Earlier this week, New York Governor Andrew Cuomo (D) had to shoot down the idea that he would be asked by President Barack Obama to be his 2012 running mate, after a laughably sourced New York Post story floated the rumor. Dan Amira summed up the matter perfectly by pointing out that it just didn't make sense. Why would Cuomo, off to a successful start in the New York statehouse, decide to become highly-paid window dressing for the Obama administration? Unless Cuomo is a complete idiot, he wouldn't.
But what "makes sense" to me about the matter is that it's easy to see how the story came about. Andrew Cuomo is a Democrat who did something successful -- steering through and signing the state's marriage equality law. He won a policy battle! And a news cycle! The media concluded: hey, this guy must be great. So out came a raft of generic "Cuomo 2016" stories, topped off by this 'people who don't know anything tell the New York Post about the stuff they don't know' story.

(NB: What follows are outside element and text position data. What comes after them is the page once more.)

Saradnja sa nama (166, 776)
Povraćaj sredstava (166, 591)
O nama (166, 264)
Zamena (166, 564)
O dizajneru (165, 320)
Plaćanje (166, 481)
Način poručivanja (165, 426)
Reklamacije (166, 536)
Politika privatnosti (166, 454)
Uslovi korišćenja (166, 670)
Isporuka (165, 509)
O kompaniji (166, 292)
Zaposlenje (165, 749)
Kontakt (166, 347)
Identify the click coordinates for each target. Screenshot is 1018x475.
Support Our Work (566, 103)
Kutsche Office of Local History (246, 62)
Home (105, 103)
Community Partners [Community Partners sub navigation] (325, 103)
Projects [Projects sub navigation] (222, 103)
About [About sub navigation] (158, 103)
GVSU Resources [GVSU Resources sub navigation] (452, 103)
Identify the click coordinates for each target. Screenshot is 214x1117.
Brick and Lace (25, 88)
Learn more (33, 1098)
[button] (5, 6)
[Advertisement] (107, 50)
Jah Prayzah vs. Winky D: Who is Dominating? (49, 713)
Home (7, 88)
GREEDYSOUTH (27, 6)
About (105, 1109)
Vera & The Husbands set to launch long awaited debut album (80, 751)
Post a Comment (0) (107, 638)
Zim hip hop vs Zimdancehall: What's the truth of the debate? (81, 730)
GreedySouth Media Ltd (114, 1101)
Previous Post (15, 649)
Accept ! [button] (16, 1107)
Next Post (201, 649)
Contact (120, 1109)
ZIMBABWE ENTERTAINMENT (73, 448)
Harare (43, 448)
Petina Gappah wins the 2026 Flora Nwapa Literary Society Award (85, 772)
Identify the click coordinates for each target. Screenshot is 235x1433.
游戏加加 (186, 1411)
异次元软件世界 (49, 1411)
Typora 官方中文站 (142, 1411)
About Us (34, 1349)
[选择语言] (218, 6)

Never underestimate the way political reporters and pundits are uniquely driven to overcomplicate and pointlessly mystify the political process. This is how they all perform for one another, after all. So I'm pretty overjoyed that Politico's Elias Groll has taken up the matter of whether Joe Biden's days are numbered by stating forthrightly that the whole notion is complete bunk:
As much as columnists and pundits might be rubbing their hands at the possibility, if history is any guide, the likelihood of Obama ditching Biden is about the same as the president abandoning his reelection campaign completely and just heading back to Hyde Park.

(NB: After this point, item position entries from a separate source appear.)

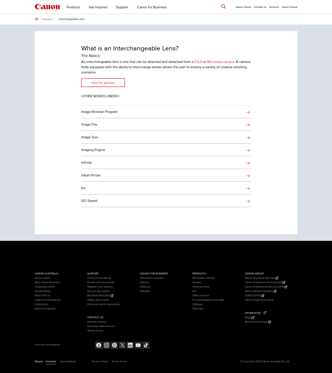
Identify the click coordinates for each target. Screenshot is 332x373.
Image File (89, 124)
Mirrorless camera (220, 62)
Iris (83, 188)
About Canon (42, 278)
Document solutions (152, 278)
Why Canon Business (47, 282)
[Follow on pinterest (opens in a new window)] (114, 346)
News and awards (45, 308)
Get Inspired (98, 7)
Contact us (260, 7)
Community (41, 304)
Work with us (42, 295)
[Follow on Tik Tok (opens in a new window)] (145, 346)
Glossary (47, 19)
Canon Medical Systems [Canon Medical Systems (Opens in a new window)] (260, 291)
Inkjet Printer (91, 175)
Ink (194, 291)
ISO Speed (89, 201)
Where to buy (95, 330)
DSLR (198, 62)
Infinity (86, 162)
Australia (51, 361)
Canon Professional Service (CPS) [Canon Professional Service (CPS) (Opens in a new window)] (266, 286)
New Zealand (68, 361)
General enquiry (96, 321)
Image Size (89, 137)
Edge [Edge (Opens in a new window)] (249, 317)
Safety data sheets (98, 300)
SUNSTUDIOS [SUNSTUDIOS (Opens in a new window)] (254, 295)
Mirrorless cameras (203, 278)
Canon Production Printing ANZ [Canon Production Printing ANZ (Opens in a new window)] (265, 282)
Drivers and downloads (100, 282)
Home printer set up (99, 278)
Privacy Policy (100, 361)
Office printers (200, 295)
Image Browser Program (99, 112)
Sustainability (43, 291)
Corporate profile (45, 286)
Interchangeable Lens (71, 19)
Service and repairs (98, 291)
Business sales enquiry (101, 326)
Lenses (196, 282)
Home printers (200, 286)
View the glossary (103, 83)
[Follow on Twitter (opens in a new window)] (122, 346)
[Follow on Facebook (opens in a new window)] (98, 346)
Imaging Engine (93, 150)
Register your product (100, 286)
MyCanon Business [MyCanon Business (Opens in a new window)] (100, 295)
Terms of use (119, 361)
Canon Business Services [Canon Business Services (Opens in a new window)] (261, 278)
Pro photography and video (208, 300)
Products (73, 7)
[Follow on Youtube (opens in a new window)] (138, 346)
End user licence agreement (104, 304)
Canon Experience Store (259, 300)
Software (145, 291)
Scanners (197, 308)
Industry (144, 282)
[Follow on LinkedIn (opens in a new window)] (130, 346)
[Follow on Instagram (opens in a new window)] (106, 346)
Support (122, 7)
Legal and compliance (47, 300)
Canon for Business (152, 7)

But still, the talk persists. And nothing that Obama or Cuomo -- who's dismissed the latest float as "political chatter and silliness" -- says will kill it or keep the next rumor from popping up. In presidential politics, empty guessing at who will be the new No. 2 is as reliable as a convention balloon drop.

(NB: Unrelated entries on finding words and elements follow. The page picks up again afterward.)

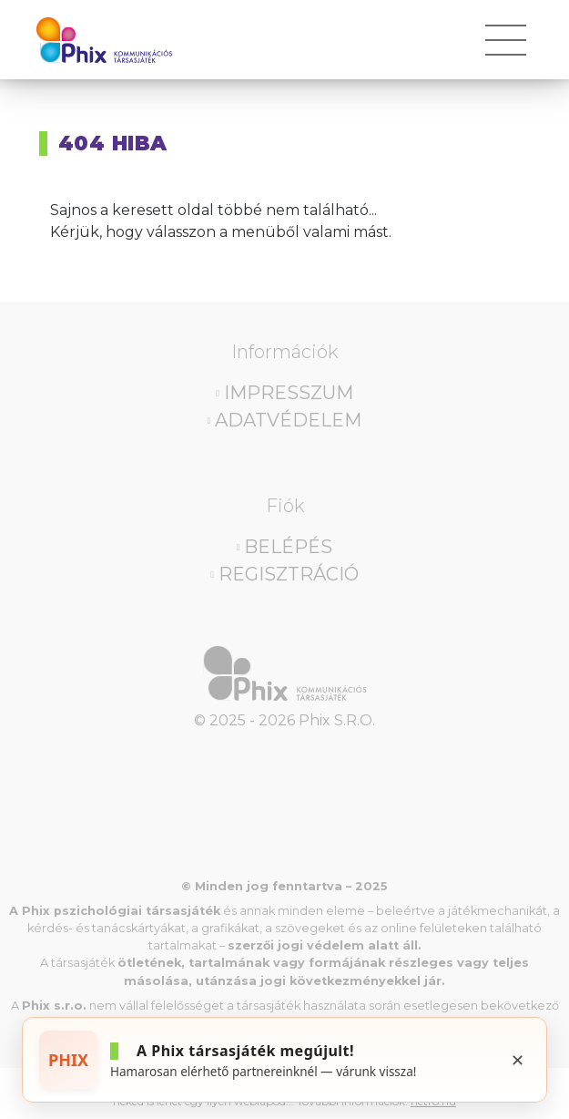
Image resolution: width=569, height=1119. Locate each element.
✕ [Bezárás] (517, 1060)
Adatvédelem (288, 420)
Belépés (288, 547)
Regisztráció (288, 574)
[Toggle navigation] (505, 46)
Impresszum (288, 393)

Boom. Yes. Perfect. And Groll is well versed in the recent history, where -- win or lose, for richer or for poorer, in sickness and in health -- presidents stick by their veep choices, because absent any compelling reason to pick a new running mate (to my mind, this is 'your current running mate dies or is embroiled in a tawdry scandal'), the bottom line is that ditching your partner is tantamount to "admitting a mistake."
Do you like carpentry? Because Groll just keeps on nailing it:
Plus, there's the possibility of backlash. Sure, naming someone new would generate a frenzy of free press and provide a foothold in new political territory, geographically or demographically. But it also would inevitably generate an endless stream of stories speculating about the reasons for the vice president's departure, feeding doubts about the president and anger from the scorned politician's fans. And a booted vice president who decides to start granting interviews -- or worse, sign a book deal for a tell-all book -- is not something a president would be eager to create.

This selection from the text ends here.